Int’l engagement on Aussie schools’ agenda

Published 25/11/2020

A toolkit supporting growth and sustainability in international engagement in the Australian school sector has been developed by Monash University in Victoria.

Funded by the federal government, the comprehensive kit is described as a “map for schools to take a deep dive into global engagement”, with guidance on curriculum and pedagogy, suggested activities, case studies, and stories of what schools are already doing to engage.

“[It was important] that there was the right amount of information for people to get started”

“Every school in Australia is capable of and should be pursuing global engagement of some kind or other,” the toolkit suggested, as it laid out options for schools to “begin or enhance their global engagement”.

Graham Parr, associate dean international in the Faculty of Education at Monash said it was exciting to be able to create resources to support the journey starting earlier than the higher education sector, where the faculty usually operates.

“A globalising world brings lots of opportunities and exciting potential. But it also brings, as we’ve seen in a whole range of ways across the world, the potential for a kind of insularity and kind of a defensive attitude toward the ‘other’.

“Universities can do a lot when people are adults but we know – the literature makes really clear – that if you can begin a conversation in schools, in kids heads, that they actually are predisposed to want to learn about themselves,” he said.

Schools can “do really important work to help build the next generation of young people who are curious to find out about the world” if they are supported, Parr continued.

“[Schools can] also help build a generation that is interested and keen to find out about those who are not quite the same as they are and how they can work together, how they can learn from and with each other and contribute to a better world,” he suggested.

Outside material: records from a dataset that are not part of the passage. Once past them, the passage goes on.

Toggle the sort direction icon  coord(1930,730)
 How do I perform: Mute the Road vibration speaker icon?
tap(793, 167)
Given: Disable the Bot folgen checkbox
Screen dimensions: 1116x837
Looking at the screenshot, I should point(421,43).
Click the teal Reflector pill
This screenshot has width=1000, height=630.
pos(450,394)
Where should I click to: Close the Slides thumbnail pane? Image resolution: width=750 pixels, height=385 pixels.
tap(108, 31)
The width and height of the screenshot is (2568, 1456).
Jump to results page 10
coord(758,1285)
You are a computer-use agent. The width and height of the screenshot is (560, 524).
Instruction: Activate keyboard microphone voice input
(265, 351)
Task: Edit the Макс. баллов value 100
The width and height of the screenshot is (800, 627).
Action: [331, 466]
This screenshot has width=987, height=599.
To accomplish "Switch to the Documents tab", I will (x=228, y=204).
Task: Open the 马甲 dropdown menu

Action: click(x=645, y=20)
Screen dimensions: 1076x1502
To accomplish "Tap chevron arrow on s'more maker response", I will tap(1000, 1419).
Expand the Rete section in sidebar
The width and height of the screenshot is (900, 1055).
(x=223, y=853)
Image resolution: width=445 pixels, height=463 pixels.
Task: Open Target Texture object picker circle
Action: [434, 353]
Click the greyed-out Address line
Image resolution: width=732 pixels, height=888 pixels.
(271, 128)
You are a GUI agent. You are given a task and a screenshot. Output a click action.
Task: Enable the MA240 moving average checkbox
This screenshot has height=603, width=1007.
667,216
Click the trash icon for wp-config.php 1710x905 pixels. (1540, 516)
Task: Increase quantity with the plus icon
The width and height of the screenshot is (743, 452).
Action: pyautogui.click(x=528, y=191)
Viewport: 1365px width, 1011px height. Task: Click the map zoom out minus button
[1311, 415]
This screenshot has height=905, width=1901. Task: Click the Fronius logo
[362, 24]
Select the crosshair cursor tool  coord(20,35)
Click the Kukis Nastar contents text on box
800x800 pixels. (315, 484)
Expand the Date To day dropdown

The process included understanding where institutions – including primary, secondary, state, independent and Catholic schools, as well as groups like Asia Education Foundation – were currently at in their global engagement process, and what the appetite, limitations and opportunities were.

“We were charged with drawing on all that information, knowledge, insight and experience and producing a practical, issues oriented toolkit that could help all schools.”

Parr said the toolkit needed to be relevant and accessible no matter what stage of the journey schools were on, and that the design of the interactive PDF was as carefully thought out as the content.

“We were keen to avoid some of the problems that had been there in the past. One was an artefact like this that was so jam packed, full of information and knowledge that it was kind of intimidating, and the other one that it had to be engaging, it had to be something which people can dip into.

“[It was important] that there was the right amount of information for people to get started and really to try to get a conversation started in the school,” he noted.

While the toolkit has been published online, there needs to be more work to be done to embed it into operations, Parr indicated.

“We would love to be able to work with groups of schools… across the country, getting these professional learning communities where people would come together to talk about their initiatives and facilitate their working and to try some of these different ideas out.”

“This is what we need to be doing in schools”

Global engagement be prioritised in the Australian curriculum, Parr suggested, as outlined in the Melbourne Declaration on Educational Goals for Young Australians and the more recent Alice Springs (Mparntwe) Education Declaration.

“This is what schools need to be doing,” he said.

“It’s there in the United Nations Sustainable Development Goals. This is what we need to be doing in schools in the sense of things like literacy and preparing for literacy and numeracy and standardised tests has taken a very strong sort of front seat there and it’s tending to overwhelm the importance of this kind of work.”